• Source extract
• • •

According to the rights organisation, it is legally obligatory on INEC to deliver transparent elections or lose their credibility.
In a media statement by the National Coordinator Comrade Emmanuel Onwubiko and the National Media Affairs Director Miss. Zainab Yusuf, HURIWA stressed that whereas non-violent civil action such as sit-at home is permissible in a democracy, shutting down an entire economy of a region is not in the commercial, economic, political and strategic interest of Igbo nation.
“It is our considered opinion that the weeklong civil protest will only succeed in multiplying the economic pains of the extremely marginalized Igbo speaking people and emasculate the economic well-being of Igbo nation to a devastating extent that there would be hundreds of thousands of job losses and these economic adversities will pave way for unprecedented rise in organized crime,” the group said.

• • •

• Recorded data
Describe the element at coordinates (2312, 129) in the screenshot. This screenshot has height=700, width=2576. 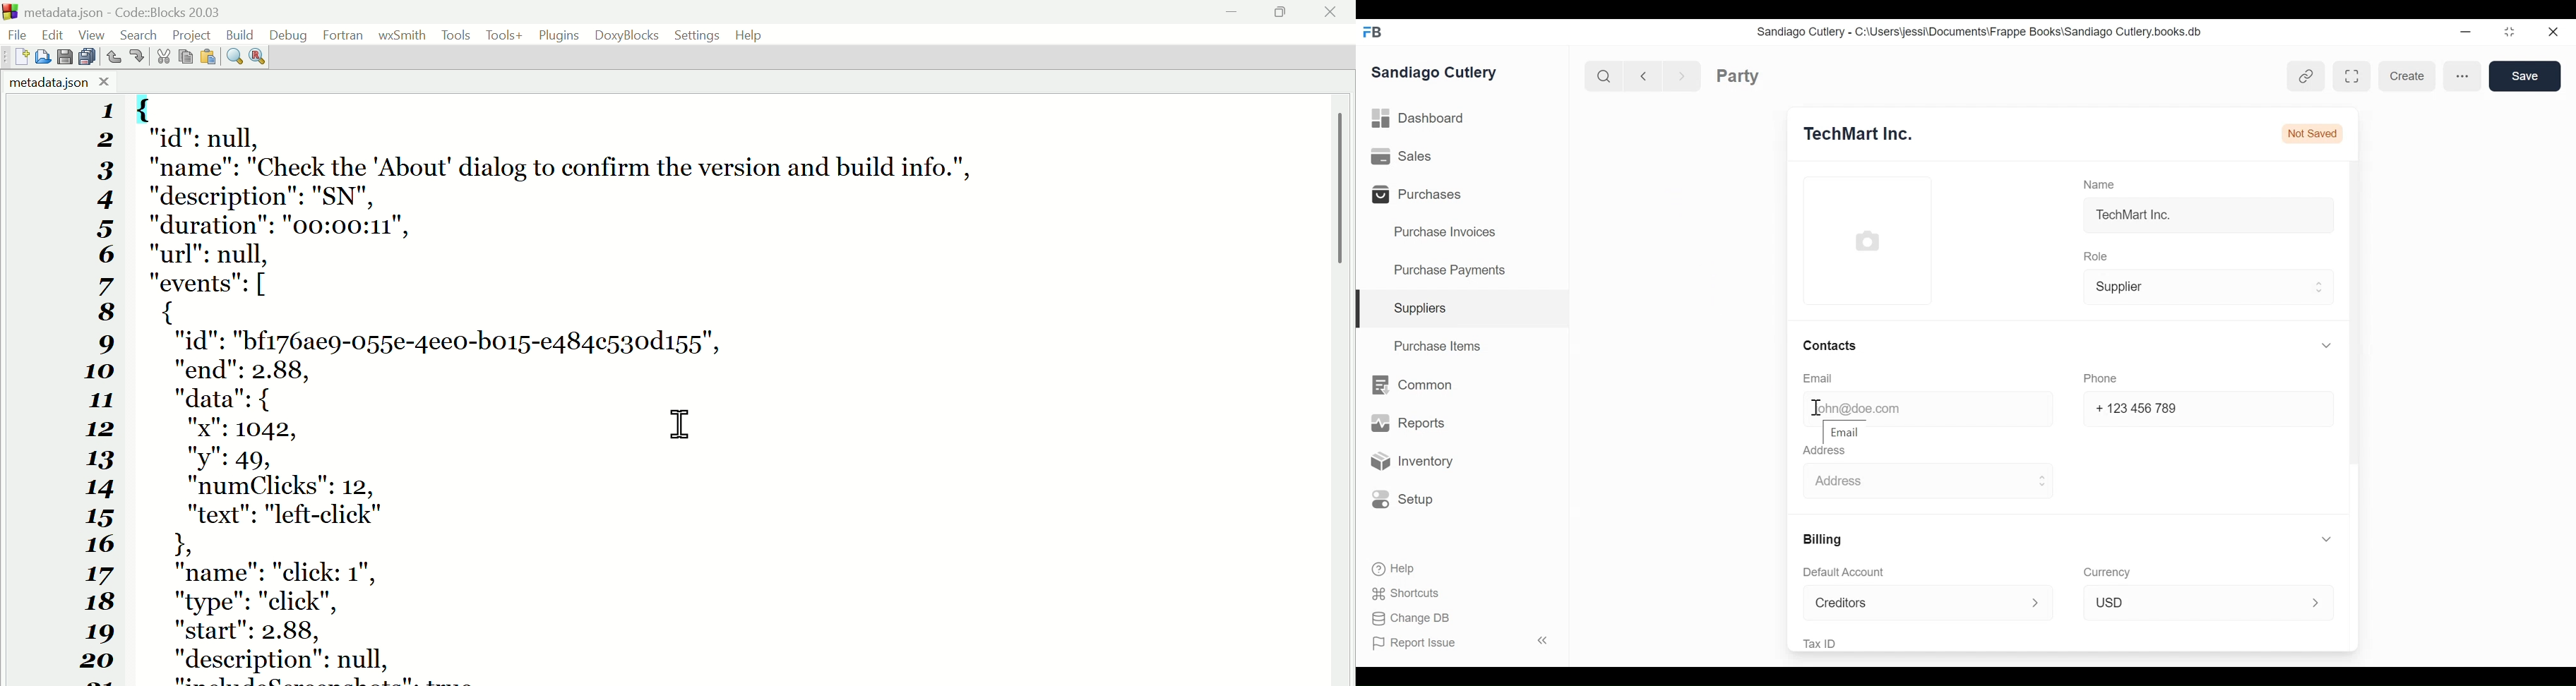
I see `Not Saved` at that location.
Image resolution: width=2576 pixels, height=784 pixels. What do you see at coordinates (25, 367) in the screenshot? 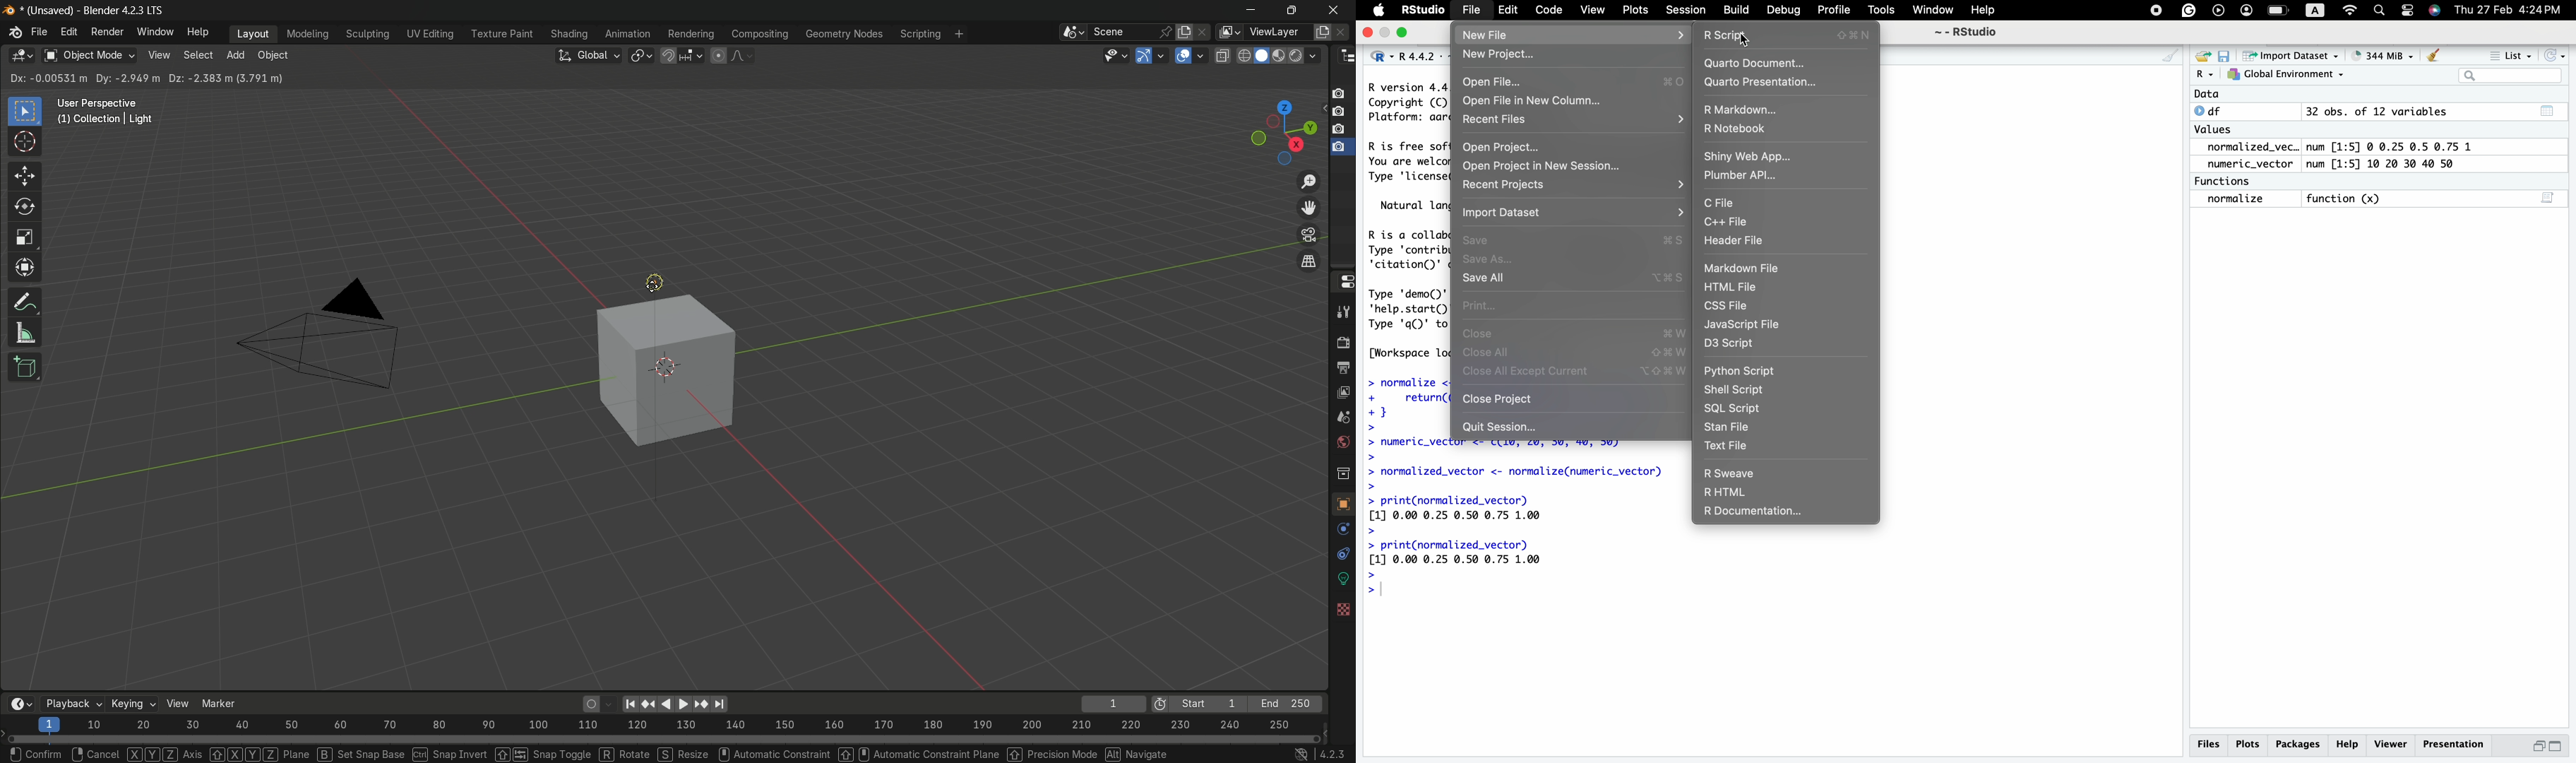
I see `add cube` at bounding box center [25, 367].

• • •

• Exercise tasks
[a] Answer these from the text on HURIWA's statement about the sit-at-home:
(i) What does the rights organization say INEC is legally obliged to deliver?
(ii) Which two officials issued the media statement?
(iii) What does the group say the economic adversities will pave the way for?
[b] Write the next part of the text on HURIWA's statement about the weeklong sit-at-home, starting after its last sentence.

• Results for each task
[a]
(i) Transparent elections.
(ii) National Coordinator Comrade Emmanuel Onwubiko and National Media Affairs Director Miss. Zainab Yusuf.
(iii) An unprecedented rise in organized crime.

[b]
“We plead with the leaders of the Indigenous Peoples of Biafra not to precipitate the eventual commercial suicide of the Igbo nation which is exactly what haters of Igbo nation have always wanted.
“The weeklong sit-at-home will unleash grave consequences that may take the next two decades to recover. We appeal for greater restraint and urge that the order be withdrawn forthwith”.
HURIWA described the one week sit-at-home protest as an agenda designed to cripple the Igbo economy and cannot be said to be an effective tool to lobby for the release of the detained leader of the proscribed Indigenous Peoples of Biafra (Ipob) Mazi Nnamdi Kanu whose illegal incarceration is unconstitutional and amounts to a crime against humanity.